1. Qu’est-ce qu’une inaptitude liée à la maladie ?
L’inaptitude est constatée par le médecin du travail lorsqu’il estime que l’état de santé du salarié est incompatible avec son poste, voire avec tout poste dans l’entreprise. Elle peut résulter d’une maladie non professionnelle, d’un accident de la vie privée, d’une maladie professionnelle ou d’un accident du travail. Le point de départ du raisonnement n’est donc pas l’arrêt maladie lui-même, mais l’avis d’inaptitude émis dans le cadre du suivi médical au travail.
Une fois l’inaptitude constatée, l’employeur doit rechercher un reclassement adapté, sauf cas de dispense expresse mentionné par le médecin du travail. Si aucun reclassement n’est possible, ou si le salarié refuse une proposition conforme, l’employeur peut engager un licenciement pour inaptitude. C’est à ce moment que se pose la question du montant de l’indemnité.
2. Différence essentielle entre inaptitude non professionnelle et professionnelle
La distinction la plus importante concerne l’origine de l’inaptitude :
- Inaptitude non professionnelle : elle est liée à une maladie ou un accident sans lien reconnu avec l’activité professionnelle.
- Inaptitude professionnelle : elle résulte d’un accident du travail ou d’une maladie professionnelle.

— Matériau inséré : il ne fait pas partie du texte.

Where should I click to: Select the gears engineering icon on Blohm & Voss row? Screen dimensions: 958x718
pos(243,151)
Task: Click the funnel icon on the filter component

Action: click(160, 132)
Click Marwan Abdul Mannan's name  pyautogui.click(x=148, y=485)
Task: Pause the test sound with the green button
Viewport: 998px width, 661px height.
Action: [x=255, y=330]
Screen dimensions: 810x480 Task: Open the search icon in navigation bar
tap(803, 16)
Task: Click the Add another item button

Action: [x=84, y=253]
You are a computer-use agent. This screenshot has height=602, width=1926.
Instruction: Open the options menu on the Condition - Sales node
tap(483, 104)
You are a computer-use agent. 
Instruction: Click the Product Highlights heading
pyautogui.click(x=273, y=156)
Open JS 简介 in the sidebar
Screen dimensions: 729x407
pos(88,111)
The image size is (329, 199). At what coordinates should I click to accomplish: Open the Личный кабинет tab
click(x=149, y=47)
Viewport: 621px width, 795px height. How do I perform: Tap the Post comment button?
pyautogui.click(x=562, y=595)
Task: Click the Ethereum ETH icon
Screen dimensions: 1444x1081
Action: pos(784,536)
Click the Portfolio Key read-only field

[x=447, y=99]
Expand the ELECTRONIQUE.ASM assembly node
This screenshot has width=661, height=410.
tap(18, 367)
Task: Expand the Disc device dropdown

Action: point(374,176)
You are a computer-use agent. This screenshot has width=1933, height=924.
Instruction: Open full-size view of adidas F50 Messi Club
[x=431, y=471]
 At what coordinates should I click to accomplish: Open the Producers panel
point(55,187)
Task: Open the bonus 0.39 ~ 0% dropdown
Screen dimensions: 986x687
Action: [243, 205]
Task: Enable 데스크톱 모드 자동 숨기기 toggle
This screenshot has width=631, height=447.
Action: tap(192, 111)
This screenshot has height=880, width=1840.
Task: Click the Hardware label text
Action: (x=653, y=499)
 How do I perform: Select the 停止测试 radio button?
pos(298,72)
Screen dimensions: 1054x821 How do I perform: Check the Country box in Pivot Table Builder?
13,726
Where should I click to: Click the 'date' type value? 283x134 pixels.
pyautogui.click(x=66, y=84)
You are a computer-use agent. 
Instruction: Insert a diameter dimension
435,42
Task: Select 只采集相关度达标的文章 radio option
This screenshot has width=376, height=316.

En pratique, l’inaptitude d’origine professionnelle est souvent plus favorable au salarié sur le plan indemnitaire. L’indemnité spéciale de licenciement est en principe égale au double de l’indemnité légale, sauf dispositions conventionnelles plus favorables. De plus, une indemnité compensatrice équivalente au préavis est généralement due, même si le préavis n’est pas exécuté. A l’inverse, en cas d’inaptitude non professionnelle, le salarié ne perçoit en principe pas l’indemnité compensatrice de préavis, tout en conservant son indemnité légale ou conventionnelle de licenciement.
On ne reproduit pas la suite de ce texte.